JS Scenario
The ScrapeOps Proxy API Aggregator enables you to send commands to a headless browser when using our headless browser functionality.
For common JS commands we've created dedicated query parameters that you can enable on your requests:
- Wait Time: allows you to wait a specific amount of time before returning the response.
- Wait For Selector: allows you to wait for a specific element on the page before returning the response.
- Scroll: Enables you to scroll the page in the y-axis before returning the response so you can scrape pages with infinite scrolls.
However, if you want to execute other actions (like filling in forms or scrolling in the x-axis) or you want to chain mulitple actions together then you can create custom JS scenarios and send to the proxy API.
Using JS Scenarios
Here is an simple Javascript Scenario to show you how this functionality works.
For example, if you would like to wait for 3000 miliseconds before returning the response (useful if a page doesn't display data straight away) then you can create a JS scenarion like this:
{
"instructions": [
{"wait": 3000}
]
}
You then need to stringify this JSON object and escape any special characters. In Python we would do this like this:
import json
import urllib.parse
js_scenario = {
"instructions": [
{"wait": 3000}
]
}
js_scenario_string = json.dumps(js_scenario)

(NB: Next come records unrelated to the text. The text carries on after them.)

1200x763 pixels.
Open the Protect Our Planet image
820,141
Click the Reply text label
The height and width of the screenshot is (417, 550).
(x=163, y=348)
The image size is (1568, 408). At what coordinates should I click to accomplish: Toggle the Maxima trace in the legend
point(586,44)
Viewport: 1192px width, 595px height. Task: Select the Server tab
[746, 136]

encoded_js_scenario = urllib.parse.quote(js_scenario_string)
## Output
## %7B%22instructions%22%3A%20%5B%7B%22click%22%3A%20%22%23buttonId%22%7D%5D%7D
Then we just need to send this encoded string with our request using the js_scenario
query parameter
curl -k "https://proxy.scrapeops.io/v1/?api_key=YOUR_API_KEY&url=http://example.com/&js_scenario=%7B%22instructions%22%3A%20%5B%7B%22click%22%3A%20%22%23buttonId%22%7D%5D%7D"

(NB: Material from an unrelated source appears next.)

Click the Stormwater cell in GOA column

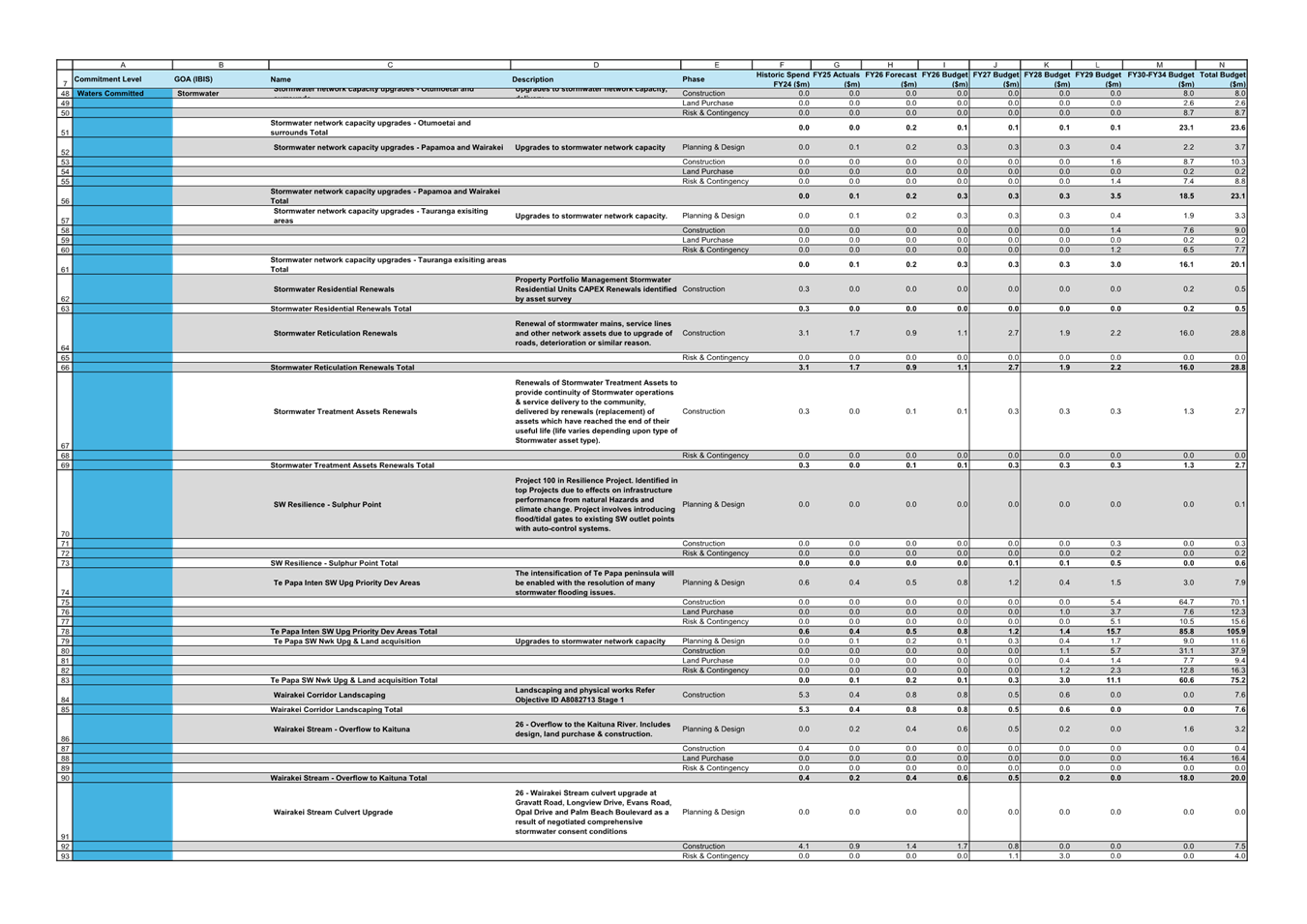pyautogui.click(x=198, y=94)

This Javascript Scenario will then tell the headless browser to wait 3,000 miliseconds before returning a response, giving the website enough time to load the target data onto the page.
Adding a JS Scenario to the request will automatically enable a headless browser (equivalent to adding render_js=true
to the request). Using the Headless Browser functionality will consume 10 API Credits.
Chaining Javascript Actions
You can also chain numerous Javascript actions together in the same JS scenario to interact with the page in more complex ways.
import json
import urllib.parse
js_scenario = {
"instructions": [
{"wait": 2000}, # Wait 2 seconds
{"scroll_y": 1000}, # Scroll the screen down 1,000px in vertical direction
{"click": "#button"}, # Click on button
{"wait": 2000} # Wait 2 seconds
{"fill": ["#input_field", "value_to_input"]}, # Fill some input field with value
{"evaluate": "console.log('Hello')"}, # Run custom JavaScript code
]
}
js_scenario_string = json.dumps(js_scenario)
encoded_js_scenario = urllib.parse.quote(js_scenario_string)
Here is a full list of the JS scenario actions you can use:
Action | Input | Description |
---|---|---|
wait | Number of miliseconds to wait. | Wait the defined number of miliseconds before returning response. |
wait_for | String with CSS selector of element to wait for. | Wait until element appears on the page. |
wait_for_and_click | String with CSS selector of element to wait for and click. | Wait until element appears on the page, and click it. |
click | String with CSS selector of element you want to click. | Clicks element on page. |
scroll_x | Interger with number of pixels you want to scroll | Scroll the screen in the horizontal axis. |
scroll_y | Interger with number of pixels you want to scroll | Scroll the screen in the vertical axis. |
fill | Array with element and value you want to fill. | Enter values into input fields. |
evaluate | String with Javascript code you want to execute. | Run custom Javascript code in the headless browser. |